A Marubeni-led group pressed the green light for first work to start this month on what could be Japan’s debut commercial offshore wind farms to enter service.

Marubeni, in conjunction with partners including Obayashi, Kansai Electric and Chubu Electric, said they’ll proceed after agreeing undisclosed finance for the Akita Port and Noshiro Port projects totaling 140MW between them.

The two wind farms in Akita Prefecture are expected to start commercial operations in 2022, with initial work on onshore transmission infrastructure kicking off this month.

The projects were among those tendered by Akita in 2015 as part of a drive to spur development in the vicinity of Japan’s ports. No turbine supplier is specified for the developments, which will sell their electricity to Tohoku Electric under a 20-year PPA and use Noshiro as their base.

MUFG Bank, Mizuho Bank and Sumitomo Mitsui Banking Corporation led the project finance with participation from “multiple domestic and foreign financial institutions”, said Marubeni.

The timescale makes the Akita and Noshiro projects candidates to become the first commercial offshore wind operating in Japan.

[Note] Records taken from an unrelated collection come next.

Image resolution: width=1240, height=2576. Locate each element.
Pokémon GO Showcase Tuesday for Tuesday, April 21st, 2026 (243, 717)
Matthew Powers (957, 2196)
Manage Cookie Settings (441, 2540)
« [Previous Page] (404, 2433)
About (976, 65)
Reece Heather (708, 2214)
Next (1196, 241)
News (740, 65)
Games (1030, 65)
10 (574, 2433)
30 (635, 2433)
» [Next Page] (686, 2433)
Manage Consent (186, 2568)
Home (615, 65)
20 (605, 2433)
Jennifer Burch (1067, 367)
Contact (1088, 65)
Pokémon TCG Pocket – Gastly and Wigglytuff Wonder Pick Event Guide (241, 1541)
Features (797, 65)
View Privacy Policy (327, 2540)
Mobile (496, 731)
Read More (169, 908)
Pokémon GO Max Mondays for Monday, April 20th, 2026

No turbine supplier is specified for the developments.

They join the 220MW Hibikinada project off Kitakyushu City on Kyushu in southern Japan, which is also potentially online in 2022 and has lined up MHI Vestas to supply its 9.5MW turbines.

With first auctions expected later this year, the ports projects are precursors to a decisive leap into offshore wind that is set to make Japan among the most important of the next wave of new markets to emerge after Taiwan and the US.

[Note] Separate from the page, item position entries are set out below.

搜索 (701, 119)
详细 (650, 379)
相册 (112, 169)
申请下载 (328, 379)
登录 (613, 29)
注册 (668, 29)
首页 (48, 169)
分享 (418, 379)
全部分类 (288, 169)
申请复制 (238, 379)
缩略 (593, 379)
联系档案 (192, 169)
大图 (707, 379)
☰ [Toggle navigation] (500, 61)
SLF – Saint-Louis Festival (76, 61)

Japan’s parliament in 2019 passed legislation clearing the way for first offshore wind tenders to take place this year to underpin long-term development of the sector, while the government has set a 10GW wind target (onshore and offshore combined) for 2030.

Gunnar Herzig, managing director of global offshore wind advocacy body World Forum Offshore Wind, told Recharge: “This impressive development not only shows how quickly things can move in the offshore wind industry once the regulatory framework is in place, but also how Japan as an industrial powerhouse has all the stakeholders needed (utilities, construction firms, financial institutions) to successfully create a flourishing offshore wind market.”

Asia Wind Energy Association board member Edgare Kerkwijk added: “It is interesting to see Marubeni, one of the largest potential players in the offshore wind sector in Japan, has chosen the path of entering construction on the basis of a bilateral power purchase agreements (PPA) before the start of the official auction process. We are most likely to see some other players follow the same path.

“This could result in two different groups chasing the offshore wind dream in Japan: one group that will participate in the official auction and one group that will look at bilateral PPA to kick start their projects.

“I will be interesting to see the government’s feedback as the appetite of the industry is significant higher than the government’s initial plans, that is, its first auction.”